We would know nothing of Albi in this period were it not for Gregoire (538-594), Bishop of Tours, who wished to provide a position for a family to which he was vaguely allied, the noble gallo-roman family of Didier-Salvi which dominated the Albi region in the 6th century.
The family included Didier, a duke who attempted to create for himself a huge principality in the Toulouse region after 470, and Salvi, an Albigeois count, descendant of Syagrius and a provincial prefect.
The family is a good example of the Aquitaine aristocracy which controlled society by the simple fact that it was seen to constitute ’the elite.’ They thus served as figureheads of the institutions of the declining Roman Empire and the nascent Merovingian ’state.’ The privileges, responsibilities and status of the ecclesiastical order devolved ’ipso facto’ upon this aristocracy.
The Didier-Salvi family included several Bishops, the rapid sanctification of which increased the family’s prestige and consolidated its power.
After completing studies in law and the humanities, Salvi was a practising advocate in Albi for some time.
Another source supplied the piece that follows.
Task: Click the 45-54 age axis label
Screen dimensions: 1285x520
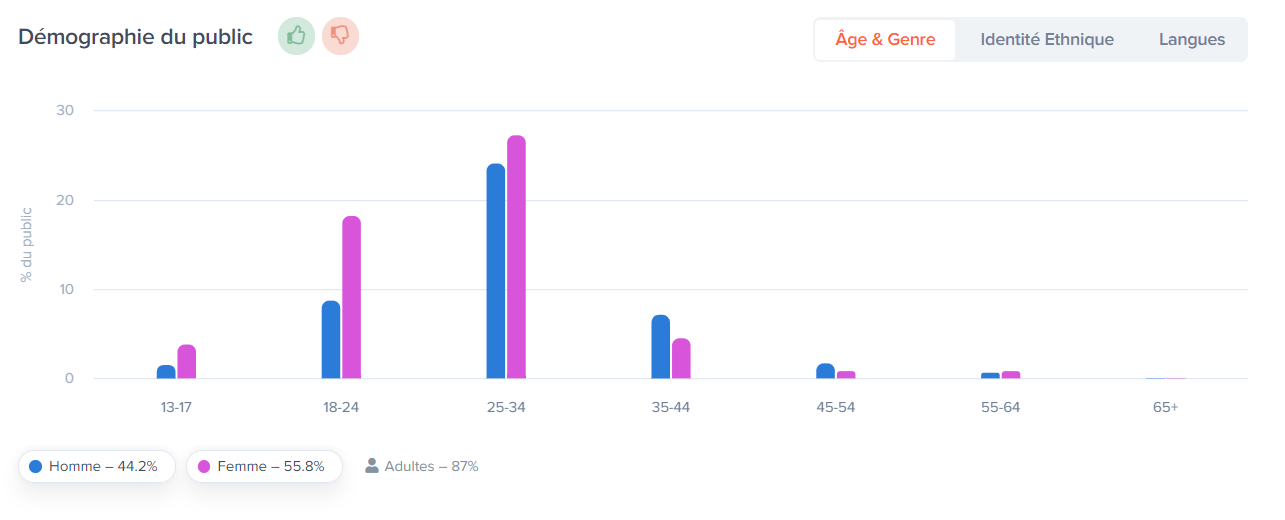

On becoming a monk he left public life and enclosed himself in a monastery at the gates of Albi where he undertook a life of solitude and prayer, following the sayings of the Desert Fathers which had been adapted and defused across Gaul by St Martin of Tours.
He observed such complete abstinence that he was believed dead and his burial ceremony was prepared but at the last moment he opened his eyes as though awakening from a deep sleep. The humble Salvi was thus considered an elect of God and was named Bishop in 574.
Salvi was as good a Bishop as he had been a monk. In these difficult, chaotic times of the early Merovingian era, the Bishop was at once spiritual leader, defender of the city, protector of the poor and conscience of the people.
Salvi maintained his ties with the ruling classes. He convinced King Chiléric to concentrate his energies on ruling well rather than theologising badly. During a trance he is said to have been told that he was too important to the church to be allowed to die as he wished.
During an outbreak of famine and bubonic plague, Salvi chose to remain in the city to devote himself to the sufferers. He himself was to fall victim to the plague and died after 10 years as Bishop, in 584.
His shrouded body was buried in the monastery in which he had lived. In the 10th century his remains were placed in a sanctuary built in the 10th century upon the site of the Collégiale Saint Salvi under the altar of Saint Saturnin.
The Collégiale Saint-Salvi is the oldest sanctuary in Albi to be dedicated to a local saint.
Until 1230 Saint Salvi retained his pre-eminent position in the church. Upon entering the church the Bishops would bow before the relics of the holy Bishop.
In the 13th century the crypt beneath the main alter was moved and the tomb of Saint Salvi was lost.
1Translated from "Albi, biographie de ma ville", Jean Roques, pp37-42.